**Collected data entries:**
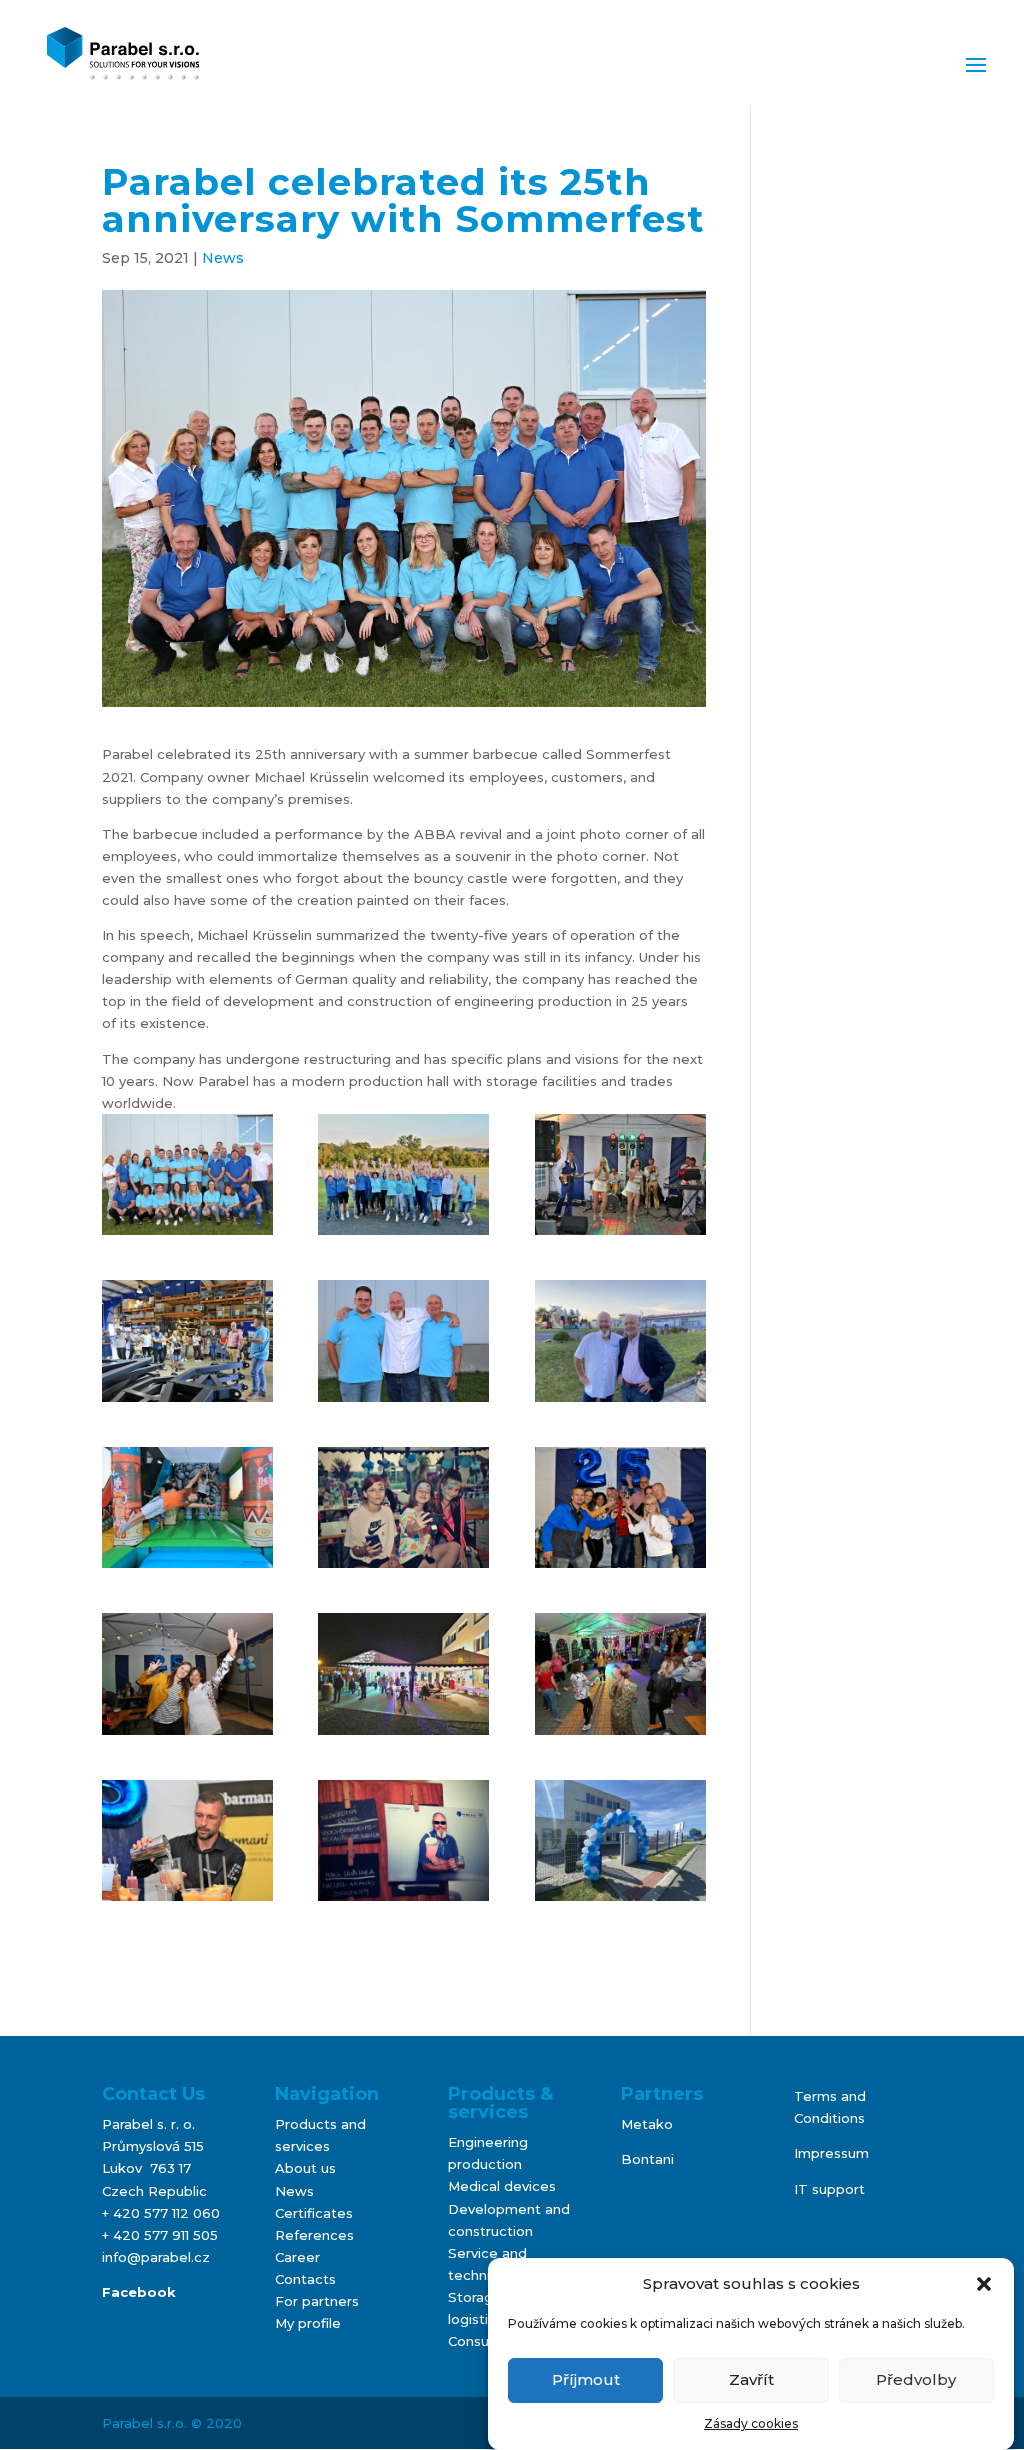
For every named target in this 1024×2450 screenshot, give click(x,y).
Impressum (831, 2153)
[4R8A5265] (187, 1840)
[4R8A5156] (403, 1507)
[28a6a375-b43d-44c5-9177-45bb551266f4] (620, 1340)
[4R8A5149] (620, 1174)
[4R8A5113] (187, 1507)
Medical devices (502, 2186)
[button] (984, 2284)
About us (305, 2168)
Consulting (483, 2341)
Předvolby (916, 2379)
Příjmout (586, 2379)
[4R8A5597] (620, 1673)
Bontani (647, 2159)
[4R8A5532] (187, 1673)
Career (297, 2257)
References (314, 2235)
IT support (829, 2189)
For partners (317, 2301)
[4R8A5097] (403, 1174)
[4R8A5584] (403, 1673)
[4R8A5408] (620, 1507)
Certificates (314, 2213)
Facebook (139, 2292)
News (223, 258)
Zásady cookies (751, 2423)
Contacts (305, 2279)
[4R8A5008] (187, 1340)
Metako (647, 2124)
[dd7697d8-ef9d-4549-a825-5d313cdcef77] (403, 1840)
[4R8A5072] (187, 1174)
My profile (308, 2323)
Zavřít (751, 2379)
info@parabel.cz (156, 2257)
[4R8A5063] (403, 1340)
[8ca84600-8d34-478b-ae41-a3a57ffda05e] (620, 1840)
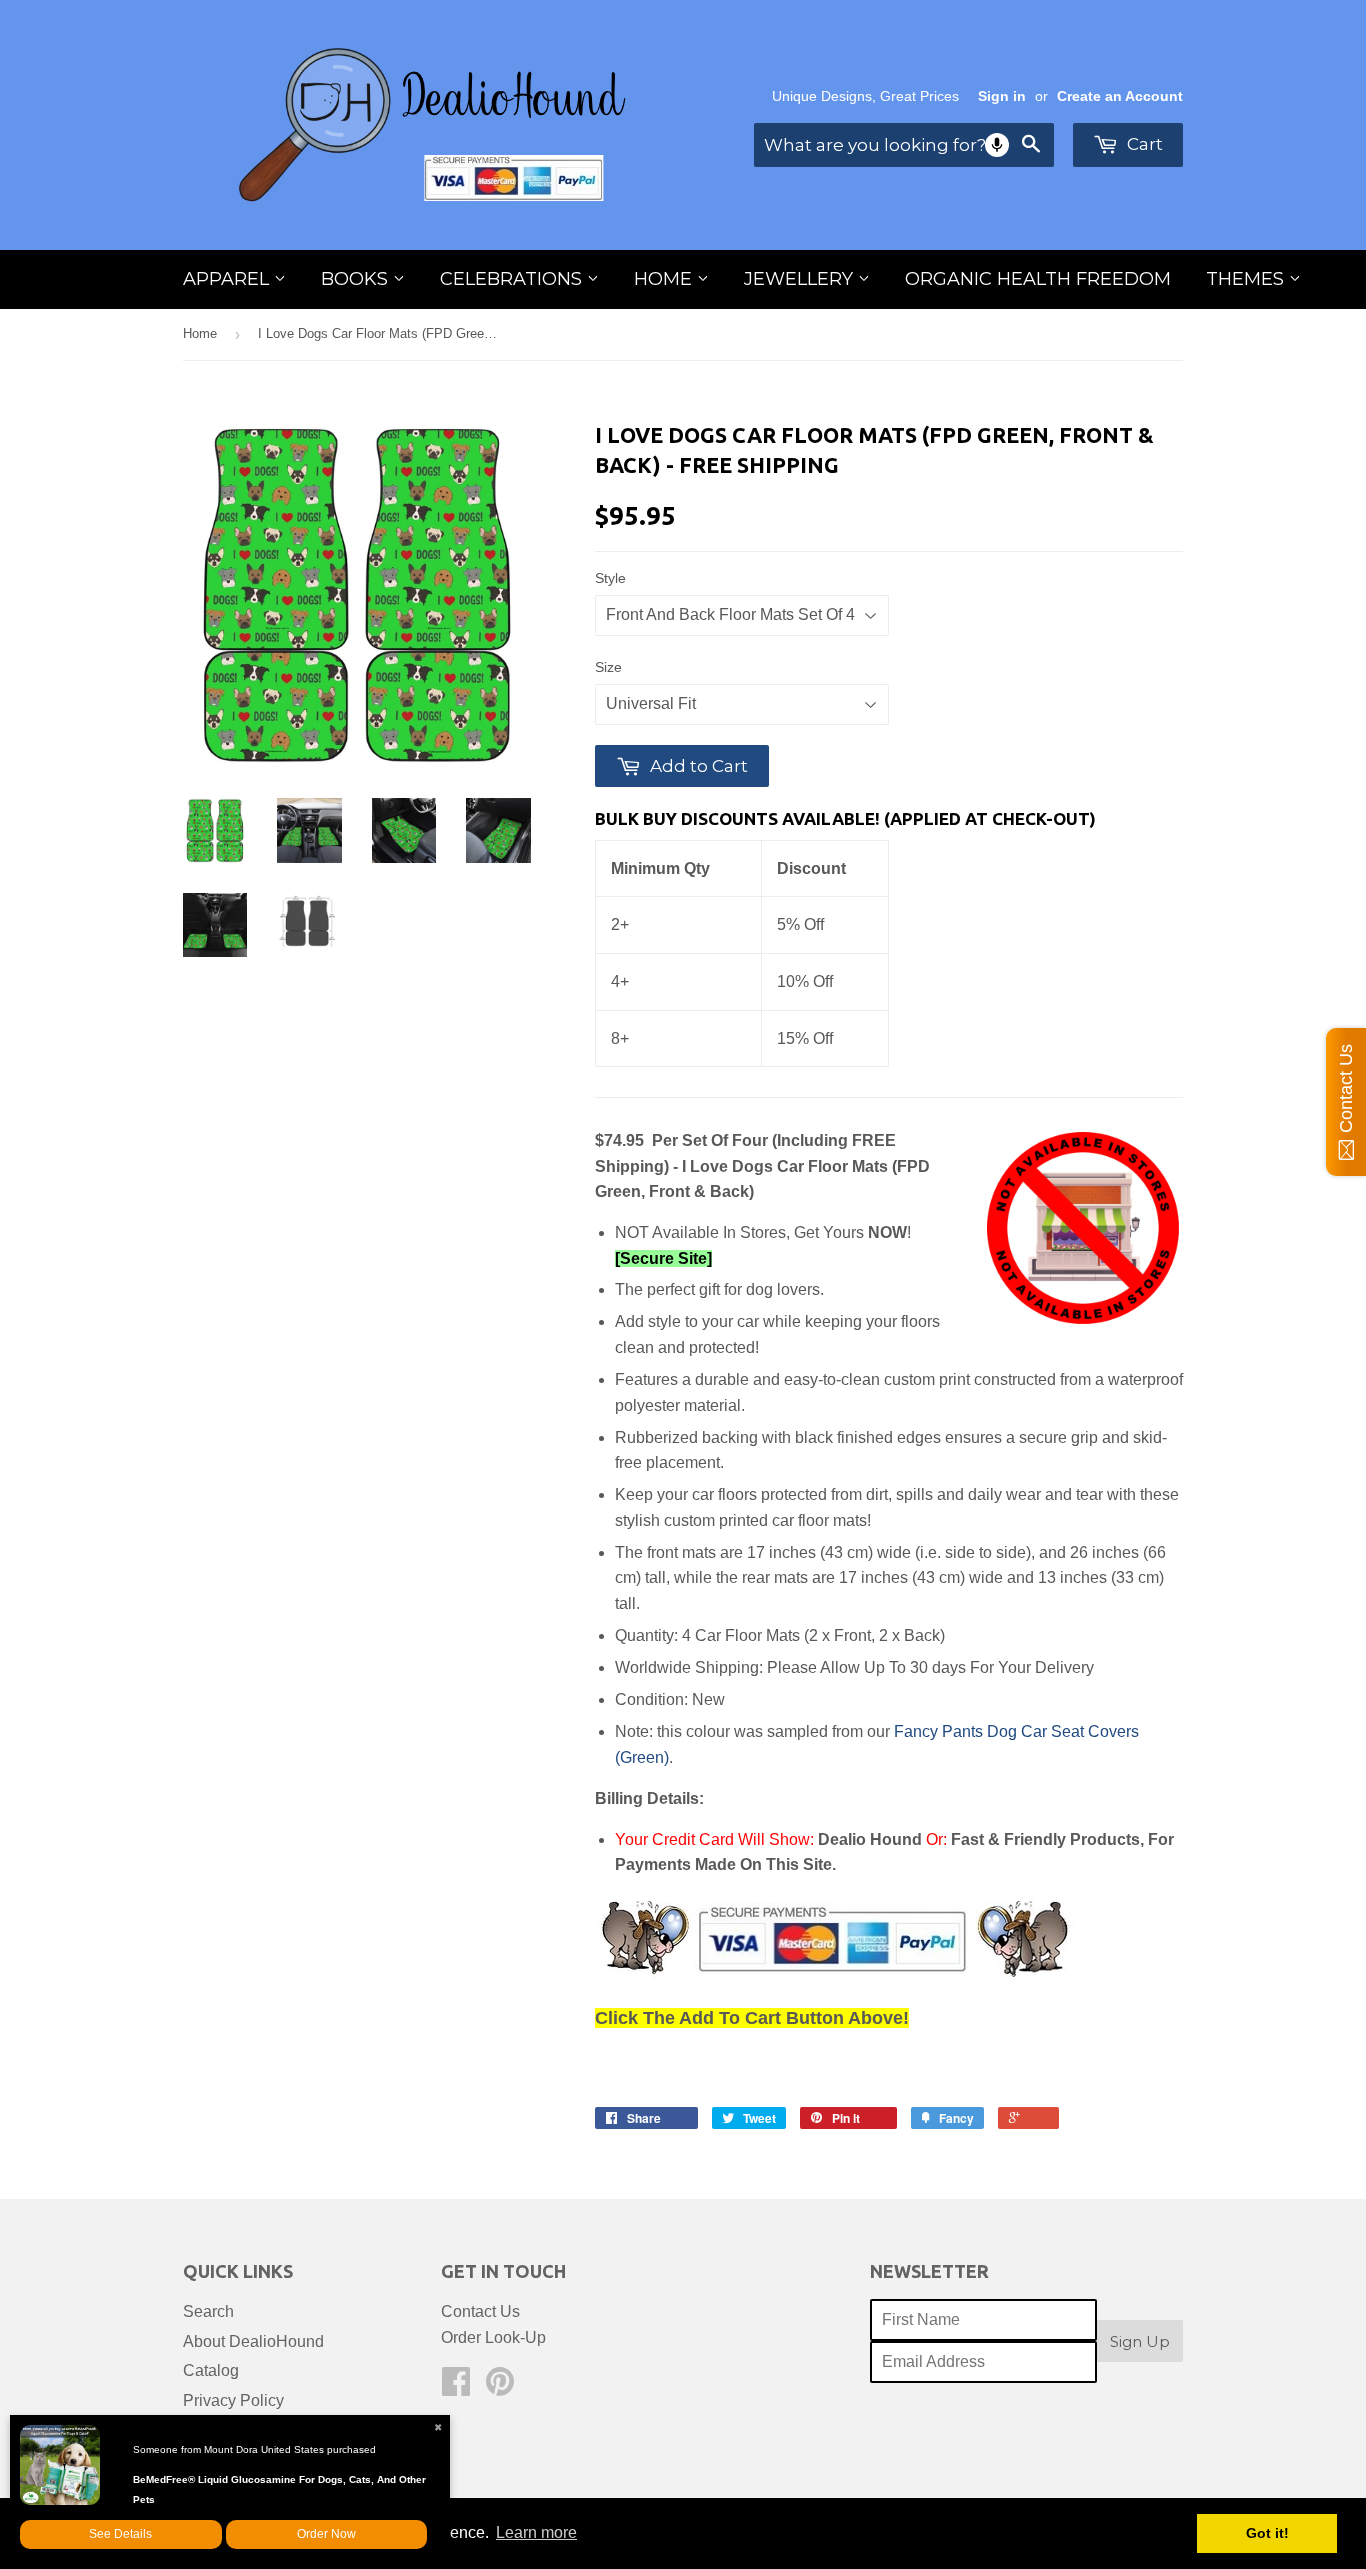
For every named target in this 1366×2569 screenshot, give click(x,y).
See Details (120, 2534)
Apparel (228, 279)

**ABOUT THIS TASK:** Nothing but the lines from the one containing "[4R8A5584] (403, 1673)" through the last line of the records above should appear, each repeated exactly, with no pictures.

**PROBLEM SOLUTION:**
[4R8A5584] (403, 1673)
[4R8A5408] (620, 1507)
Certificates (314, 2213)
Facebook (139, 2292)
News (223, 258)
Zásady cookies (751, 2423)
Contacts (305, 2279)
[4R8A5008] (187, 1340)
Metako (647, 2124)
[dd7697d8-ef9d-4549-a825-5d313cdcef77] (403, 1840)
[4R8A5072] (187, 1174)
My profile (308, 2323)
Zavřít (751, 2379)
info@parabel.cz (156, 2257)
[4R8A5063] (403, 1340)
[8ca84600-8d34-478b-ae41-a3a57ffda05e] (620, 1840)
For every named target in this 1366×2569 screenshot, give click(x,y).
See Details (120, 2534)
Apparel (228, 279)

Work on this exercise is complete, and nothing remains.